Start of TASK INPUT
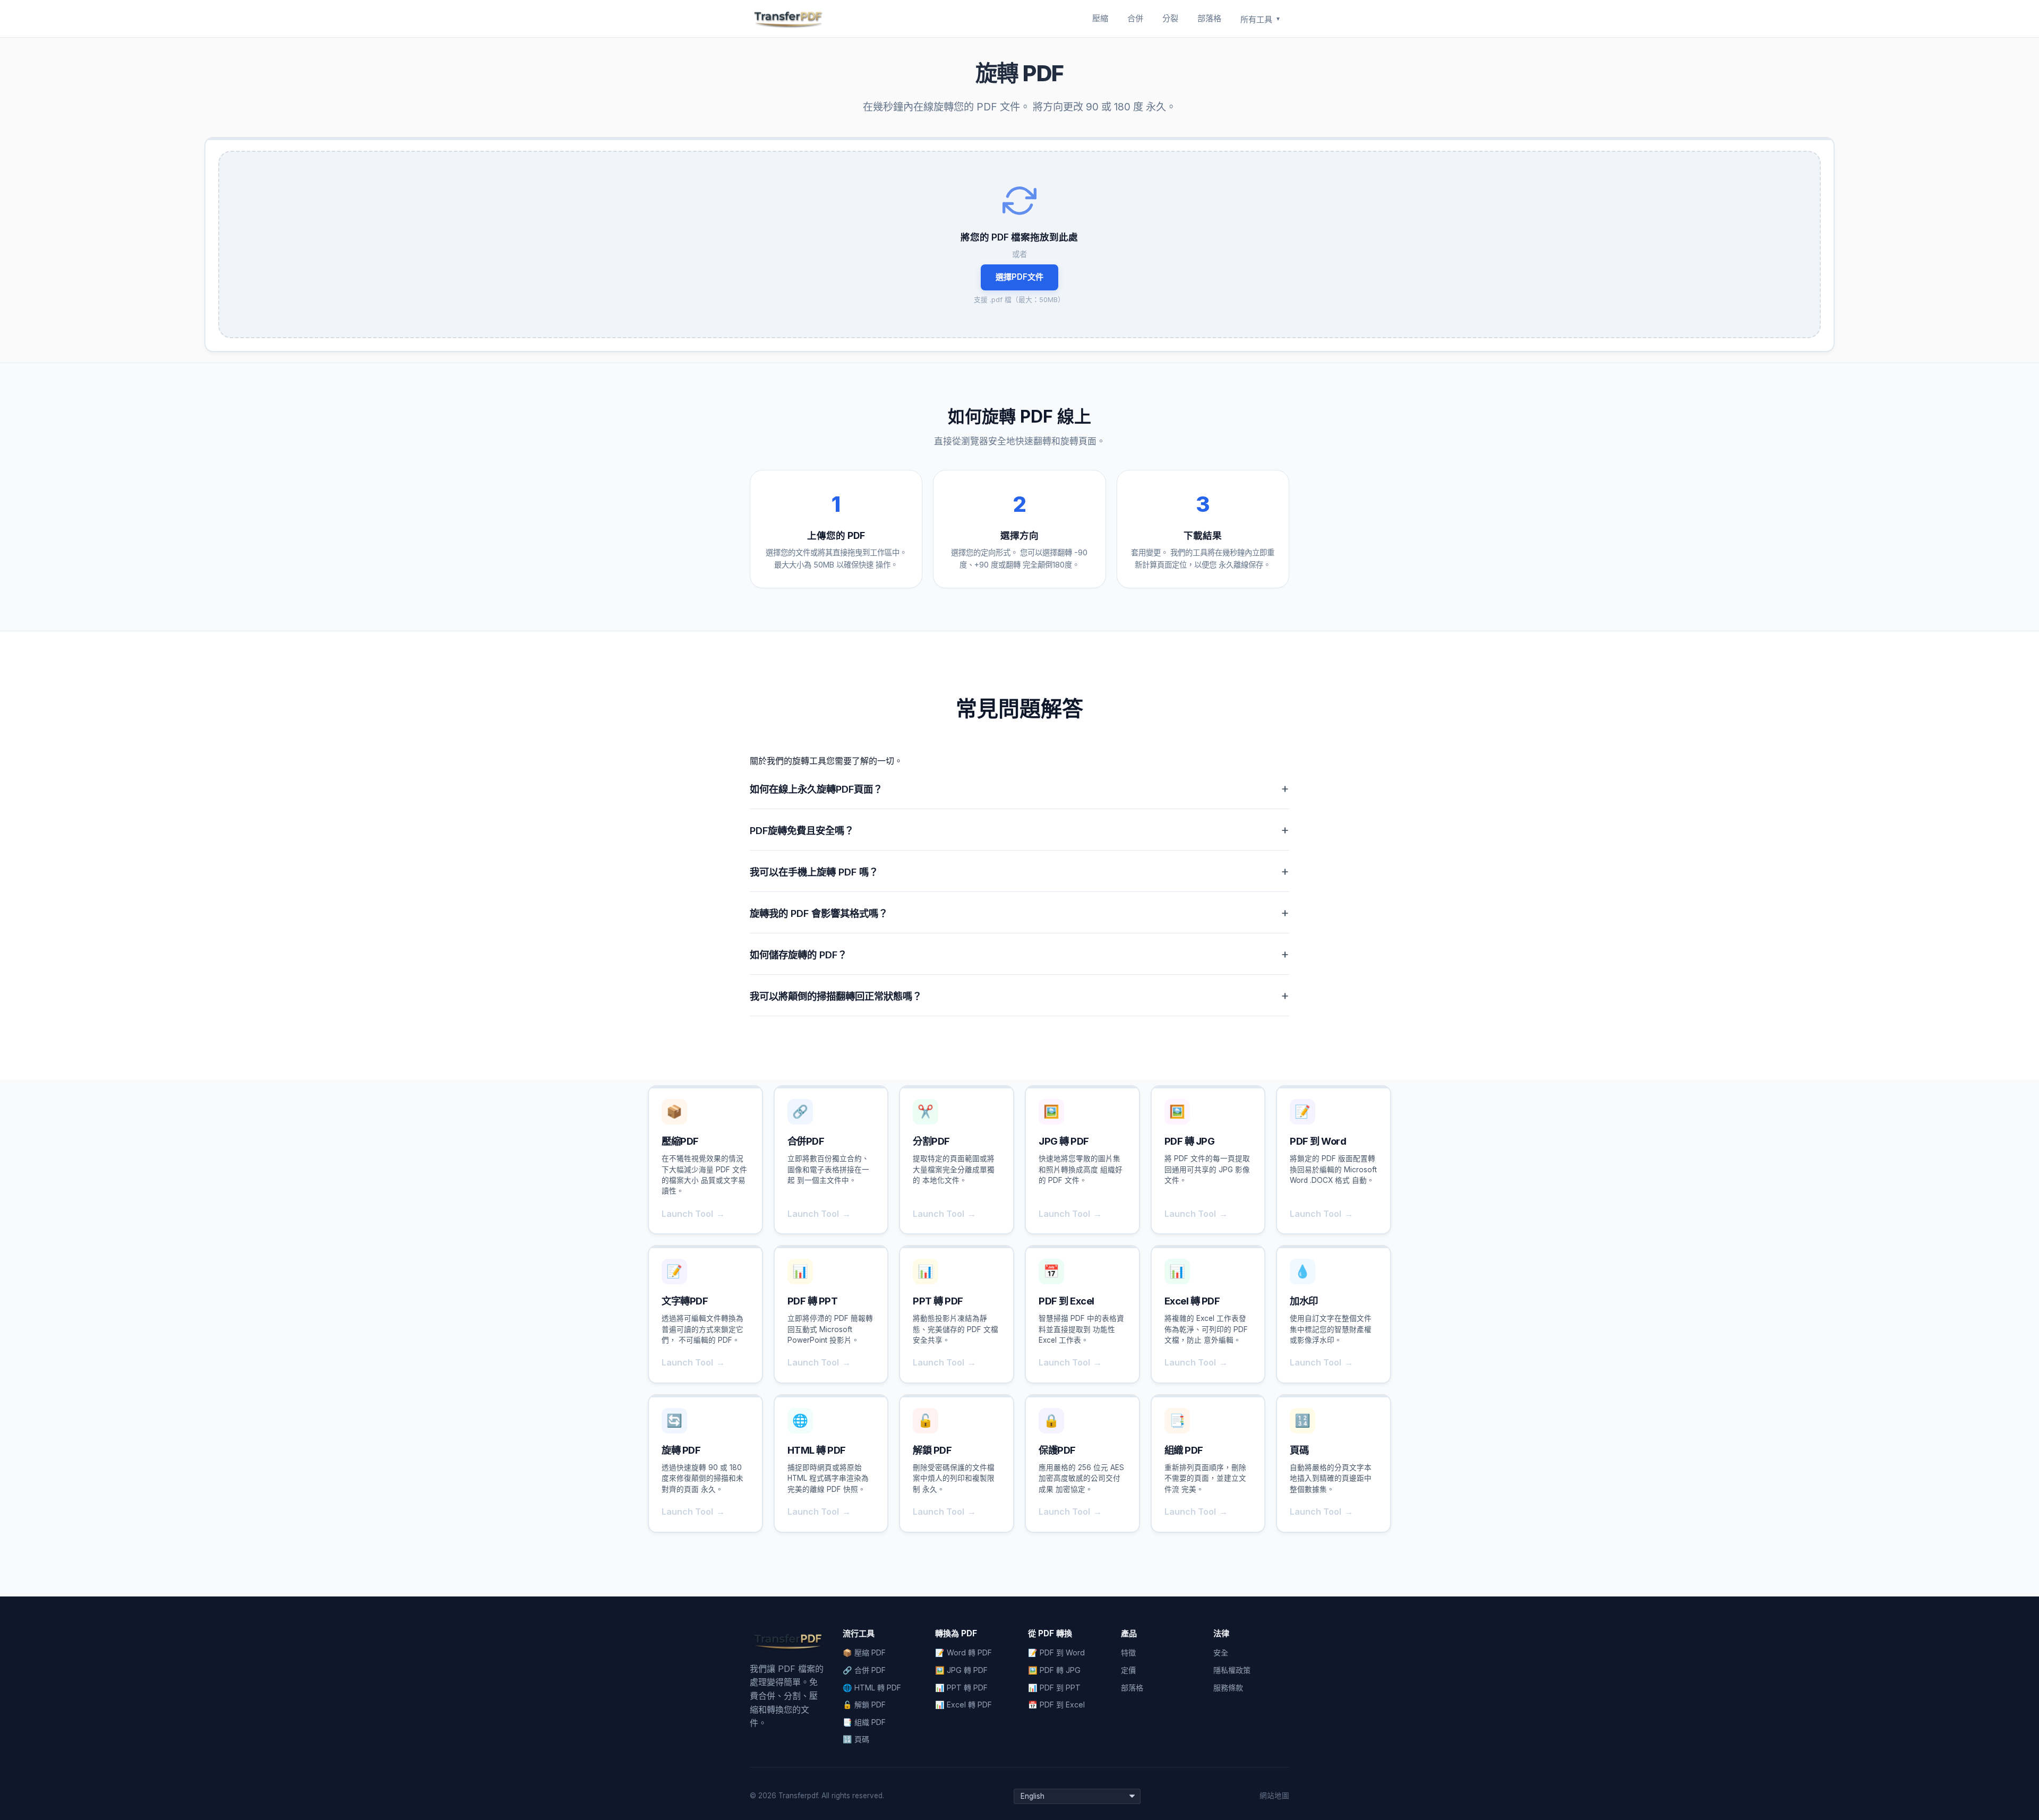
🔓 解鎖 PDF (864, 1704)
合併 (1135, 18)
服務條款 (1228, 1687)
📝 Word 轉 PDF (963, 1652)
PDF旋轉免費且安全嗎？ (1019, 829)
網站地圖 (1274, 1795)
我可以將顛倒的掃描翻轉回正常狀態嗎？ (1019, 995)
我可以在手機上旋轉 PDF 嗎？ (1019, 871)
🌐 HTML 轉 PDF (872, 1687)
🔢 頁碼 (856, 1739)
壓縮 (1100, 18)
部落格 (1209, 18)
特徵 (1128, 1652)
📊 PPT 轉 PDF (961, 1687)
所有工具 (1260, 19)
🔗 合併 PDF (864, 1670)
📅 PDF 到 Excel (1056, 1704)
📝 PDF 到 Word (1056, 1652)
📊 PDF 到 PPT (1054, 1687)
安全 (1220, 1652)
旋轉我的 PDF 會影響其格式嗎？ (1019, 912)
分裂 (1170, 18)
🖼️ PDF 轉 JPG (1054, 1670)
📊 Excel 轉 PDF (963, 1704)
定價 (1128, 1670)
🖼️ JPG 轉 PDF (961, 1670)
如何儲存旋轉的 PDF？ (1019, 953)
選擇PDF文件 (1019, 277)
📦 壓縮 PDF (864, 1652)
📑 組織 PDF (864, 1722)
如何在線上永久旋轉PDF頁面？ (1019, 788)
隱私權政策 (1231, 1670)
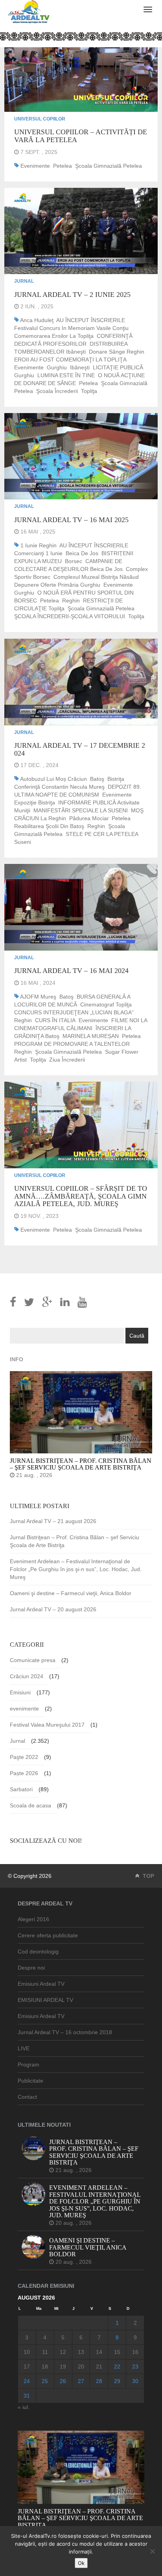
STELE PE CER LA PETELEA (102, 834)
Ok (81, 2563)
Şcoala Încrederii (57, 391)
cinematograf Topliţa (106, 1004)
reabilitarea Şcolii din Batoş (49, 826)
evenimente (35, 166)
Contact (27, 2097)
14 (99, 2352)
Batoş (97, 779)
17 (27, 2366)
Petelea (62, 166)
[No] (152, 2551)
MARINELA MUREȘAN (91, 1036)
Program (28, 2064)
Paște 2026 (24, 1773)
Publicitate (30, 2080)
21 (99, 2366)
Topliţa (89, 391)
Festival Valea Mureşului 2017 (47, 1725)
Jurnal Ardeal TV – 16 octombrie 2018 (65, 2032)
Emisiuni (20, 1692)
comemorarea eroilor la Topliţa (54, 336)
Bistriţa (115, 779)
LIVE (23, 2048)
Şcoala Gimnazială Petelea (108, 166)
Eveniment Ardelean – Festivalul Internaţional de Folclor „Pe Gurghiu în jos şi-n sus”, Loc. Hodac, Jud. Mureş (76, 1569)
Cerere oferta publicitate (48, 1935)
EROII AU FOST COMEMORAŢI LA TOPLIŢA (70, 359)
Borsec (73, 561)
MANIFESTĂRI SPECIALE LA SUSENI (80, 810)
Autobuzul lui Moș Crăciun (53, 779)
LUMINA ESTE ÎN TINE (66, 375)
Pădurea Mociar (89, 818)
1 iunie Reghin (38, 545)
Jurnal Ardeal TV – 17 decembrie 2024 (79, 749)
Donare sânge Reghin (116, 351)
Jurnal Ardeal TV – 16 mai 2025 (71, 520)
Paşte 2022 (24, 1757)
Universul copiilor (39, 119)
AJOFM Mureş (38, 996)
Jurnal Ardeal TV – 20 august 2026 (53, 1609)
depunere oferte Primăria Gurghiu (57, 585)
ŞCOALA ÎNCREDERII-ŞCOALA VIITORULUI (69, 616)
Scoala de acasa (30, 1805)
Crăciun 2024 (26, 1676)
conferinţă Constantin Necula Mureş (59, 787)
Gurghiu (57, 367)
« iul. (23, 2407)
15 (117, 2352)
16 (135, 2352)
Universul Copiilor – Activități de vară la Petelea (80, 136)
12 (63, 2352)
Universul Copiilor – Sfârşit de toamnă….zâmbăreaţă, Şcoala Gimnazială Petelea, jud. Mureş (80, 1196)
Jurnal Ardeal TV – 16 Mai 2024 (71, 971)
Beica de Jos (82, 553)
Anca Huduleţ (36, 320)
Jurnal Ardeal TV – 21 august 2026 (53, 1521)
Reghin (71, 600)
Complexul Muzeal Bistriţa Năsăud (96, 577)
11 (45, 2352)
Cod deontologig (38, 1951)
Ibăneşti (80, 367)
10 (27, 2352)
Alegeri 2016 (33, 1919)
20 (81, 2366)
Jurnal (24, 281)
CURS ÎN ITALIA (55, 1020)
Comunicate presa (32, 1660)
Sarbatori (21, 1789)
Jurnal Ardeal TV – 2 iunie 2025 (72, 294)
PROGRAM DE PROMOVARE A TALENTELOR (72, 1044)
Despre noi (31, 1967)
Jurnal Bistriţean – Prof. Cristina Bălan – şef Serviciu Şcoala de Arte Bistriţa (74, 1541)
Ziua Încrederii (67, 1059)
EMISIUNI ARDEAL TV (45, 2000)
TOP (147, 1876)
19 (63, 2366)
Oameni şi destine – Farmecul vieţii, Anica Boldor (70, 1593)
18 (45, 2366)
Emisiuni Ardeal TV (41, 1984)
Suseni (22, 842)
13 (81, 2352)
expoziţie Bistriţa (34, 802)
End of TASK INPUT
## DIRECTIONS FOR THIS TASK
Each record must appear again exactly as written above, without its pictures.

## EXPECTED OUTPUT
🔓 解鎖 PDF (864, 1704)
合併 (1135, 18)
服務條款 (1228, 1687)
📝 Word 轉 PDF (963, 1652)
PDF旋轉免費且安全嗎？ (1019, 829)
網站地圖 (1274, 1795)
我可以將顛倒的掃描翻轉回正常狀態嗎？ (1019, 995)
我可以在手機上旋轉 PDF 嗎？ (1019, 871)
🌐 HTML 轉 PDF (872, 1687)
🔢 頁碼 (856, 1739)
壓縮 (1100, 18)
部落格 (1209, 18)
特徵 (1128, 1652)
📊 PPT 轉 PDF (961, 1687)
所有工具 (1260, 19)
🔗 合併 PDF (864, 1670)
📅 PDF 到 Excel (1056, 1704)
📝 PDF 到 Word (1056, 1652)
📊 PDF 到 PPT (1054, 1687)
安全 (1220, 1652)
旋轉我的 PDF 會影響其格式嗎？ (1019, 912)
分裂 (1170, 18)
🖼️ PDF 轉 JPG (1054, 1670)
📊 Excel 轉 PDF (963, 1704)
定價 (1128, 1670)
🖼️ JPG 轉 PDF (961, 1670)
如何儲存旋轉的 PDF？ (1019, 953)
選擇PDF文件 (1019, 277)
📦 壓縮 PDF (864, 1652)
📑 組織 PDF (864, 1722)
如何在線上永久旋轉PDF頁面？ (1019, 788)
隱私權政策 (1231, 1670)
STELE PE CER LA PETELEA (102, 834)
Ok (81, 2563)
Şcoala Încrederii (57, 391)
cinematograf Topliţa (106, 1004)
reabilitarea Şcolii din Batoş (49, 826)
evenimente (35, 166)
Contact (27, 2097)
14 (99, 2352)
Batoş (97, 779)
17 (27, 2366)
Petelea (62, 166)
[No] (152, 2551)
MARINELA MUREȘAN (91, 1036)
Program (28, 2064)
Paște 2026 (24, 1773)
Publicitate (30, 2080)
21 (99, 2366)
Topliţa (89, 391)
Festival Valea Mureşului 2017 (47, 1725)
Jurnal Ardeal TV – 16 octombrie 2018 (65, 2032)
Emisiuni (20, 1692)
comemorarea eroilor la Topliţa (54, 336)
Bistriţa (115, 779)
LIVE (23, 2048)
Şcoala Gimnazială Petelea (108, 166)
Eveniment Ardelean – Festivalul Internaţional de Folclor „Pe Gurghiu în jos şi-n sus”, Loc. Hodac, Jud. Mureş (76, 1569)
Cerere oferta publicitate (48, 1935)
EROII AU FOST COMEMORAŢI LA TOPLIŢA (70, 359)
Borsec (73, 561)
MANIFESTĂRI SPECIALE LA SUSENI (80, 810)
Autobuzul lui Moș Crăciun (53, 779)
LUMINA ESTE ÎN TINE (66, 375)
Pădurea Mociar (89, 818)
1 iunie Reghin (38, 545)
Jurnal Ardeal TV – 17 decembrie 2024 (79, 749)
Donare sânge Reghin (116, 351)
Jurnal Ardeal TV – 16 mai 2025 (71, 520)
Paşte 2022 (24, 1757)
Universul copiilor (39, 119)
AJOFM Mureş (38, 996)
Jurnal Ardeal TV – 20 august 2026 (53, 1609)
depunere oferte Primăria Gurghiu (57, 585)
ŞCOALA ÎNCREDERII-ŞCOALA VIITORULUI (69, 616)
Scoala de acasa (30, 1805)
Crăciun 2024 (26, 1676)
conferinţă Constantin Necula Mureş (59, 787)
Gurghiu (57, 367)
« iul. (23, 2407)
15 (117, 2352)
16 (135, 2352)
Universul Copiilor – Activități de vară la Petelea (80, 136)
12 (63, 2352)
Universul Copiilor – Sfârşit de toamnă….zâmbăreaţă, Şcoala Gimnazială Petelea, jud. Mureş (80, 1196)
Jurnal Ardeal TV – 16 Mai 2024 (71, 971)
Beica de Jos (82, 553)
Anca Huduleţ (36, 320)
Jurnal Ardeal TV – 21 august 2026 (53, 1521)
Reghin (71, 600)
Complexul Muzeal Bistriţa Năsăud (96, 577)
11 (45, 2352)
Cod deontologig (38, 1951)
Ibăneşti (80, 367)
10 (27, 2352)
Alegeri 2016 (33, 1919)
20 (81, 2366)
Jurnal (24, 281)
CURS ÎN ITALIA (55, 1020)
Comunicate presa (32, 1660)
Sarbatori (21, 1789)
Jurnal Ardeal TV – 2 iunie 2025 (72, 294)
PROGRAM DE PROMOVARE A TALENTELOR (72, 1044)
Despre noi (31, 1967)
Jurnal Bistriţean – Prof. Cristina Bălan – şef Serviciu Şcoala de Arte Bistriţa (74, 1541)
Ziua Încrederii (67, 1059)
EMISIUNI ARDEAL TV (45, 2000)
TOP (147, 1876)
19 (63, 2366)
Oameni şi destine – Farmecul vieţii, Anica Boldor (70, 1593)
18 (45, 2366)
Emisiuni Ardeal TV (41, 1984)
Suseni (22, 842)
13 (81, 2352)
expoziţie Bistriţa (34, 802)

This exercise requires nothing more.